Damon guardò prima lei, poi il pavimento, ed infine lei di nuovo.
"Mi hanno chiamato, essendo il suo parente più stretto. Ed io dovevo esserci, perché nonostante tutto, rimane il mio fratellino."
"Il tuo fratellino aveva bisogno di te quando hanno seppellito vostro padre."
Lo disse, e non se ne pentì, neanche per un momento.

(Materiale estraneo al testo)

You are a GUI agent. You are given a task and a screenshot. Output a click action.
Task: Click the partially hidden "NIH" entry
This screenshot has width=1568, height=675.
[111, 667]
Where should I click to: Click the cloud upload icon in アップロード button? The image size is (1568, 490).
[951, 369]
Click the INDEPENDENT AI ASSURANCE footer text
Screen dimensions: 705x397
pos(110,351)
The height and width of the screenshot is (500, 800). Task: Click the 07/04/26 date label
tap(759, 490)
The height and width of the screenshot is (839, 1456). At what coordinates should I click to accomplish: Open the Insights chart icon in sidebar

Perché lei aveva assistito, era lì a stringere il corpo scosso dai singhiozzi di Stefan, mentre la tomba di Giuseppe veniva calata sotto terra, e non si sarebbe mai dimenticata del modo in cui lui si aggrappava alla sua maglietta, straziato e consumato dal dolore di aver perso definitivamente tutta la sua famiglia.
"Buonanotte, Damon.""Ti ha dato di volta il cervello? In casa tua?"

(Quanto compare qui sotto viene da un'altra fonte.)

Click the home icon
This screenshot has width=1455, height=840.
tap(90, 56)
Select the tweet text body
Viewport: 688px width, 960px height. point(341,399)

"Stamattina mi ha fatto trovare l'atto di proprietà sul tavolo della cucina, perciò no, Care, a quanto pare si trova in casa sua."
Caroline spense l'auto ed Elena smontò, ritrovandosi nell'ormai, suo malgrado, familiare parcheggio dell'ospedale. Sospirò, spostandosi i capelli dalla faccia, ma il vento che soffiava quel giorno in quella piccola cittadina della Virginia sembrava non darsi per vinto.
"Perché nessuno mi ha chiamato? Possibile che stia ancora dormendo? Voglio dire, sono passati quasi tre giorni, non può essere normale." Rifletté ad alta voce, salendo le scale che portavano in terapia intensiva. "Avevo detto a Meredith di tenermi informata, ma a quanto pare non si è preoccupata di farlo."
"Ti sbagli, Elena."
"Be', io non credo proprio." Si voltò, trovandosi la dottoressa proprio di fronte a lei. "Nessuno si è degnato di alzare il telefono per aggiornarmi, cosa dovrei pensare?"
"Venite nel mio studio."
Elena obbedì, seguendola in una piccola stanza grigia e sedendosi su di una poltroncina con Caroline. Meredith si posizionò dall'altra parte della scrivania, iniziando a guardarla in un modo che la fece agitare non poco.
"Dimmi ciò che devi dirmi, ti prego." La supplicò, andando a toccarsi il ciondolo che Stefan le aveva regalato qualche tempo prima. "È...peggiorato?"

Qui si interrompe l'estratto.